The generations are all there from the beginning. It is the Lord who calls them forth into their human existence.
A closer look at the Hebrew text will be helpful. Beginning is ROSH. In Genesis 1:1, the first word in Hebrew is B’RESHITH, which contains ROSH, and means “In the beginning.” There can be no mistake here. When God said that He called the generations “from the beginning”, He meant from Adam and Eve.
The word first is RISHON, which also contains ROSH. The “first” generation is the “beginning” generation.
The word last is AHERON, and it is plural in this verse. The last generations. As is so often the case with Hebrew, the actual words used are very few, and we are required to add other words in order to make sense for an English reader. This is the case here. It could well read – “I, the Lord, am with the first generation, and shall also be with the last generations.” Or perhaps, “I, the Lord, have called forth the first generation, and I will call forth the last generations.”
This brings us to the point where we have to admit that God has created a finite number of beings. It isn’t the case that as long as there’s a human pair and they copulate, another human being will be made. This is the result of evolutionary theory, the like of which we have all been subjected to for a century and a half. Just as there are a fixed number of planets in the solar system, and a fixed number of stars in our galaxy, so there are a definite number of human beings created by God, and sooner or later they will all have entered human life on the earth.
In this connection, we need to refer to Psalm 102:15-18 “The nations shall fear the name of the Lord, and all the kings of the earth Your glory. When the Lord shall build up Zion, He shall appear in His glory. He will regard the prayer of the destitute, and not despise their prayer. This shall be written for the generation to come.”
Here again, sadly, we are up against the translation problem. The Hebrew for “the generation to come” is AHARON, in other words it should have read,“This shall be written for the last generation.”
Even more pointed is the reference in Psalm 78:4-6 “. . . showing to the last generation the praises of the Lord, and His strength, and His wonderful works that He has done. For He established a testimony in Jacob, and appointed a law in Israel, which He commanded our fathers, that they should make them known to their children, that the last generation might know them, even the children who are yet to be born, who should arise and declare them to their children.”
If there remains any doubt about the translation “the last generation”, one needs to turn to Isaiah 44:6 “I am the first and the last, and beside me there is no god.” The word for “last” is AHARON.
Within the last generation, children will be born who will also have families, but it appears that an end is in view.
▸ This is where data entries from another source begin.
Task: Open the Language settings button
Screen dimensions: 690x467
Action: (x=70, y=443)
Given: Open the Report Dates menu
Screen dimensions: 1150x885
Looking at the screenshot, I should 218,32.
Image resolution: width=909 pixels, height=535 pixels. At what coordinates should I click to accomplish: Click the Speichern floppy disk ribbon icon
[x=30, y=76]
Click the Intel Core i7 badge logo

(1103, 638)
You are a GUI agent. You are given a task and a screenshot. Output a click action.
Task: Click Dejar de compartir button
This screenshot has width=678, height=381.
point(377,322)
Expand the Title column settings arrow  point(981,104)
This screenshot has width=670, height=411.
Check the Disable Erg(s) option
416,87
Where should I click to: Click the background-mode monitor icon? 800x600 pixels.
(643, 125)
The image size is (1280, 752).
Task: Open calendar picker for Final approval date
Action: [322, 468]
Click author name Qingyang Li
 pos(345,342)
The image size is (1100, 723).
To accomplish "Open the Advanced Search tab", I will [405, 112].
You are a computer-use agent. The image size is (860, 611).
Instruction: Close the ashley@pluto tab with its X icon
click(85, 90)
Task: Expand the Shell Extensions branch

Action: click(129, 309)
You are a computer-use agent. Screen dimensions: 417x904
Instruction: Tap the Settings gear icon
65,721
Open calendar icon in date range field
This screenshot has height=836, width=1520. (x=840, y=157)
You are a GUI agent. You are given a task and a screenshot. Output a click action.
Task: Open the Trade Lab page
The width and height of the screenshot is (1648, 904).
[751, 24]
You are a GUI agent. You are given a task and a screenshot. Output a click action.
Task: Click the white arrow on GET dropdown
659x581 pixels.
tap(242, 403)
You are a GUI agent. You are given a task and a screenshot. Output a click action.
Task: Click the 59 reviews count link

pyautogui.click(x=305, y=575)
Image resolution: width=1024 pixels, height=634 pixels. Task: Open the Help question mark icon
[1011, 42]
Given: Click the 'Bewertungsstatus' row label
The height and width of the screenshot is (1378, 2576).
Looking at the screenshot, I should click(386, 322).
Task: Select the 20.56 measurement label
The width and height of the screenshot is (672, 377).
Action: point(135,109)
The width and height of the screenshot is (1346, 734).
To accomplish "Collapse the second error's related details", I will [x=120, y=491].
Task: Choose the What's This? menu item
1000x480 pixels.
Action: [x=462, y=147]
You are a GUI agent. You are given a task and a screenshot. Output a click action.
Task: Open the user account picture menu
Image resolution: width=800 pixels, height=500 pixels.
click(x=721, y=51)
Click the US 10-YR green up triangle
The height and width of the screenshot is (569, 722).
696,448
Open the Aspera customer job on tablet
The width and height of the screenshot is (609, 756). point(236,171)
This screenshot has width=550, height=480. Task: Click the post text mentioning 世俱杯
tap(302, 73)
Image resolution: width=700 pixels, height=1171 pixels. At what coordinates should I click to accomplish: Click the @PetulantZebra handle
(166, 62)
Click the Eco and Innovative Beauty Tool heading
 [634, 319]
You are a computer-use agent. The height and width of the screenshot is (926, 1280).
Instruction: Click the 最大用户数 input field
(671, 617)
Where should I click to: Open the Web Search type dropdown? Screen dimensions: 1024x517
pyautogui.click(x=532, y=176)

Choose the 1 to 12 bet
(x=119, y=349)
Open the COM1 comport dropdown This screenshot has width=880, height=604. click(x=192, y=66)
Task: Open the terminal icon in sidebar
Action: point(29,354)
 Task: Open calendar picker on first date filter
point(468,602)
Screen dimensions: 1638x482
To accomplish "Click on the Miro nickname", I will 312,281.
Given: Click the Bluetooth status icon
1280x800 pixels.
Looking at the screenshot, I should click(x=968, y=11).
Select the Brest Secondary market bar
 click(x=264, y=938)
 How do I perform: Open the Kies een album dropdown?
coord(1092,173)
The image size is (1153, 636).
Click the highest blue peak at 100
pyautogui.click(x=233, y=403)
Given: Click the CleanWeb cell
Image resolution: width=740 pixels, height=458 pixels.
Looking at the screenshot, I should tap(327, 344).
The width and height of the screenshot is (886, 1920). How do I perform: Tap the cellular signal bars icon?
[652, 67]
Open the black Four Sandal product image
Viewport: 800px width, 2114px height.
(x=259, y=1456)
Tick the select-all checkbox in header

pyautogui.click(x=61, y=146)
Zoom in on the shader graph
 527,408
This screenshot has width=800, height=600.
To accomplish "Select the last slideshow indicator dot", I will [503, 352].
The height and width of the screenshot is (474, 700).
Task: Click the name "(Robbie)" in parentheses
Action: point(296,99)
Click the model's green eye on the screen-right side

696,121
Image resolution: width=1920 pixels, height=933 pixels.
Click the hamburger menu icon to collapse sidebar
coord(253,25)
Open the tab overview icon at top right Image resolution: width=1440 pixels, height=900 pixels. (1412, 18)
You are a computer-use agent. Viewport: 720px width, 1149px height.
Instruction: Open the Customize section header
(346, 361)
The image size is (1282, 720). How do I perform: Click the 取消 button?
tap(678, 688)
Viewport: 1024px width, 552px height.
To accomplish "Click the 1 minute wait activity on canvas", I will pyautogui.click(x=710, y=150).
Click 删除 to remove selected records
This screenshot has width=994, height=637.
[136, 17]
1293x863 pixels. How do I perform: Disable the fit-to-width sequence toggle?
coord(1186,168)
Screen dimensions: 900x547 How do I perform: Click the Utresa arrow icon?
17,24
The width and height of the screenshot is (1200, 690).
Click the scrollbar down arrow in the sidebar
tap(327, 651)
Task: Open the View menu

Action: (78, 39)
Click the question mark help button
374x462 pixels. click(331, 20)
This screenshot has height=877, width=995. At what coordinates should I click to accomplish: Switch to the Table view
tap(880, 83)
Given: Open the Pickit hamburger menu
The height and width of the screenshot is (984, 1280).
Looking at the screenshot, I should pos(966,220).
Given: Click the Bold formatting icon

Quite what this means in practice is hard to tell, and for the present time, we have no pat answers.
That this concept was known early on is without doubt. One has only to read 2 Esdras 4:33-36 “I asked, ‘How long have we to wait? Why are our lives so short and miserable?’ He (the angel) answered, ‘Do not be in a greater hurry than the Most High Himself. You are in a hurry for yourself alone; the Most High for many. Are not these the very questions that were asked by the righteous in the treasury of souls – How long must we stay here? When will the harvest begin, the time when we shall receive our reward? And the Archangel Jeremiel gave them this answer – As soon as the number of those like yourselves is complete. For the Lord has weighed the world in a balance, He has measured and numbered the ages; He will move nothing, alter nothing, until the appointed number is achieved.”
There are other similar words to be found in other Apocryphal and Pseudepigraphical writings. With that, we shall leave the topic for further thought. It is yet another item in this series of pointers to pre-existence.